● Work item
Exactly as they stand, the data below are to be printed again.

Collected data entries:
● ● ● ●

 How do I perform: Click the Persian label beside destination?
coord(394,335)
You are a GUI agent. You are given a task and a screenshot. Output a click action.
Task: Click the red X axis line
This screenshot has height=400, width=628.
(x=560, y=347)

● ● ● ●

● Answer section
 How do I perform: Click the Persian label beside destination?
coord(394,335)
You are a GUI agent. You are given a task and a screenshot. Output a click action.
Task: Click the red X axis line
This screenshot has height=400, width=628.
(x=560, y=347)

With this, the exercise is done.